* **USING THE INFORMATION**:
#1 Copy the passage of the article on the three-person birth between "In a medical" and "rare genetic mutation.", inclusive.
#2 Answer these questions from the article on the three-person birth.
(a) Which condition does the mother carry the genes for?
(b) In which country was the technique performed?
(c) How old is the baby boy?

SOURCE EXTRACT START

In a medical first, a child has been born using the genetic material of three different people. While the technique is controversial, the process has allowed for the child’s parents to avoid passing on a rare genetic mutation.
As reported New Scientist, a US team operating in Mexico has successfully performed the technique on a Jordanian couple, resulting in the successful birth of baby boy, now five months old. The success of the process should result in significant progress in the field of embryonic research.
The technique removes the mother’s mitochondria and replaces it with the donor’s, resulting in the baby carrying the genetic material of three people
What prompted the parents to undertake the procedure was the discovery that the mother carries the genes for Leigh syndrome, a fatal condition that affects the nervous system. While the mother is healthy, her first two children passed away due to the condition. The DNA carrying the genes for Leigh syndrome are located in the mitochondria of cells, but not the nucleus, where the majority of genetic material is stored.
In order to prevent the condition from being passed on, John Zhang from the New Hope Fertility Centre in New York City removed the nucleus from one of the mother’s eggs and inserted it into a donor egg that had its nucleus removed. The resulting egg was then fertilised using the father’s sperm. This technique removes the mother’s mitochondria and replaces it with the donor’s, resulting in the baby carrying the genetic material of three people.
The technique was performed in Mexico because it is not approved for use in the US. It differs slightly from a similar method approved for use in the UK that involves fertilising both the mother’s egg and the donor’s egg, but discarding the donor’s fertilised nucleus and replacing it with the mother’s. This was not appropriate for the couple in question, as they opposed the destruction of two embryos.
The method remains controversial, as attempts to create an embryo from three people in the 90s resulted in some babies developing genetic conditions. Early have shown that this child is healthy, though scientists will have to wait for more births before the technique can be confirmed safe.

SOURCE EXTRACT END
DATA EXTRACT START

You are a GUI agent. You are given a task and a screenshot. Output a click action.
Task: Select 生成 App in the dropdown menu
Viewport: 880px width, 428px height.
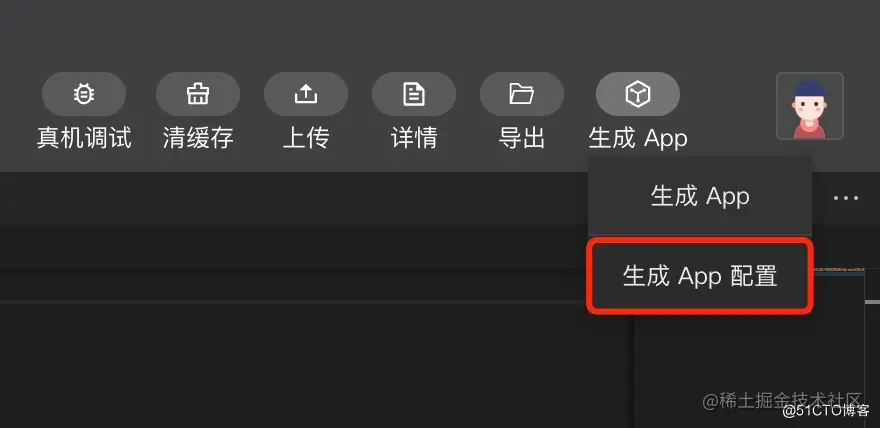(x=700, y=196)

DATA EXTRACT END

* **TASK RESULTS**:
#1
In a medical first, a child has been born using the genetic material of three different people. While the technique is controversial, the process has allowed for the child’s parents to avoid passing on a rare genetic mutation.

#2
(a) Leigh syndrome
(b) Mexico
(c) Five months old